REQUIRED WORK.
Repeat the lines from the one with "Widerrufsrecht & Widerrufsformular (58, 883)" through the last line of the records, keeping each request as it stands. Multiply both coordinates in every answer by 2.25 and round to whole numbers, with halves rounding up.

Dataset records:
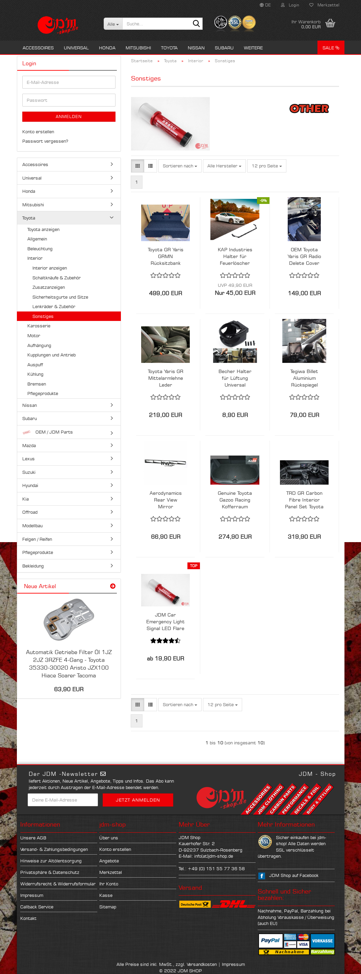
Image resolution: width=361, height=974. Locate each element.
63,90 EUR (68, 689)
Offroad (29, 512)
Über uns (108, 837)
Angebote (109, 860)
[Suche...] (113, 24)
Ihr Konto (108, 883)
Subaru (224, 47)
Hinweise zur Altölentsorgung (51, 860)
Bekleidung (33, 566)
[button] (265, 5)
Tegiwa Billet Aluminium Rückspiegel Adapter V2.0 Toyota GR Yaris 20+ (304, 378)
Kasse (105, 895)
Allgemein (37, 238)
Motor (33, 335)
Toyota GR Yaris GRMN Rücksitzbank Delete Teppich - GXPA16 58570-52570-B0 (165, 256)
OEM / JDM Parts (47, 432)
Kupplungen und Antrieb (51, 354)
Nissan (196, 47)
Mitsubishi (138, 47)
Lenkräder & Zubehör (53, 306)
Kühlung (35, 374)
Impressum (31, 895)
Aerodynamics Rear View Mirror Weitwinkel (166, 500)
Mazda (29, 445)
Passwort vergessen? (45, 141)
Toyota (169, 47)
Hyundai (30, 485)
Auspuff (35, 364)
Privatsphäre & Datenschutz (49, 872)
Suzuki (28, 472)
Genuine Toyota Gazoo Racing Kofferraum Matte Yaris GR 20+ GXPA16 (235, 500)
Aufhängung (39, 345)
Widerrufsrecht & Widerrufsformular (58, 883)
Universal (76, 47)
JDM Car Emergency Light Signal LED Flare (165, 621)
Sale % (331, 47)
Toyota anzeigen (43, 229)
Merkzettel (324, 4)
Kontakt (28, 918)
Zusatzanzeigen (48, 287)
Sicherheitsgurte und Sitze (60, 297)
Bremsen (36, 384)
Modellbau (32, 525)
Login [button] (290, 4)
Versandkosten (202, 964)
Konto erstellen (38, 131)
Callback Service (36, 906)
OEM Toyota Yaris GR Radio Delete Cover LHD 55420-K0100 (304, 256)
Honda (107, 47)
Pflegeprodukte (42, 393)
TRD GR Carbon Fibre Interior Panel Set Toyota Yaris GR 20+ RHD (304, 500)
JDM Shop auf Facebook (293, 875)
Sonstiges (43, 316)
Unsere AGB (33, 837)
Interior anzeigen (49, 268)
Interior (35, 258)
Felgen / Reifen (37, 539)
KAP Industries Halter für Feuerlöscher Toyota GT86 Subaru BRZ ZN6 (235, 256)
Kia (25, 499)
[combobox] (180, 165)
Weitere (253, 47)
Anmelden (69, 116)
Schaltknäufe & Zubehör (56, 277)
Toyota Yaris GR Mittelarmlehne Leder (165, 378)
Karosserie (38, 325)
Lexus (28, 458)
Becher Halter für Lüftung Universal (235, 378)
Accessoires (38, 47)
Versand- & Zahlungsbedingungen (54, 849)
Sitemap (107, 906)
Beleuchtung (40, 248)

THE SOLUTION.
Widerrufsrecht & Widerrufsformular (131, 1987)
Universal (171, 106)
JDM Car Emergency Light Signal LED Flare (371, 1397)
Sale % (745, 106)
Toyota anzeigen (97, 515)
Merkzettel (729, 9)
Kontakt (63, 2066)
Zusatzanzeigen (108, 646)
Sicherheitsgurte und Sitze (135, 668)
Bremsen (81, 864)
Modellbau (72, 1181)
Login [button] (653, 9)
Versandkosten (455, 2169)
Konto erstellen (86, 295)
Callback Service (81, 2039)
OEM Toyota Yaris GR Radio Delete Cover LHD 55420-K0100 (684, 576)
Honda (241, 106)
Pflegeprodukte (95, 884)
TRD GR Carbon Fibre Interior Panel Set Toyota Yaris GR 20+ RHD (684, 1125)
JDM Shop auf Facebook (659, 1969)
Sonstiges (97, 711)
Unsere AGB (74, 1883)
Interior anzeigen (110, 603)
Interior (79, 581)
Felgen / Reifen (83, 1213)
KAP Industries Halter für Feuerlöscher Toyota GT86 Subaru BRZ ZN6 (529, 576)
Kia (56, 1123)
[combobox] (405, 371)
Weitere (569, 106)
Anmelden (155, 261)
Schaltknäufe & Zubehör (126, 623)
Toyota Yaris GR Mittelarmlehne Leder (371, 851)
Karosserie (86, 731)
Lexus (63, 1031)
Becher Halter für Lüftung Universal (529, 851)
Accessoires (86, 106)
Versand- & Zahlungsbedingungen (122, 1910)
Sitemap (241, 2039)
Beleuchtung (90, 558)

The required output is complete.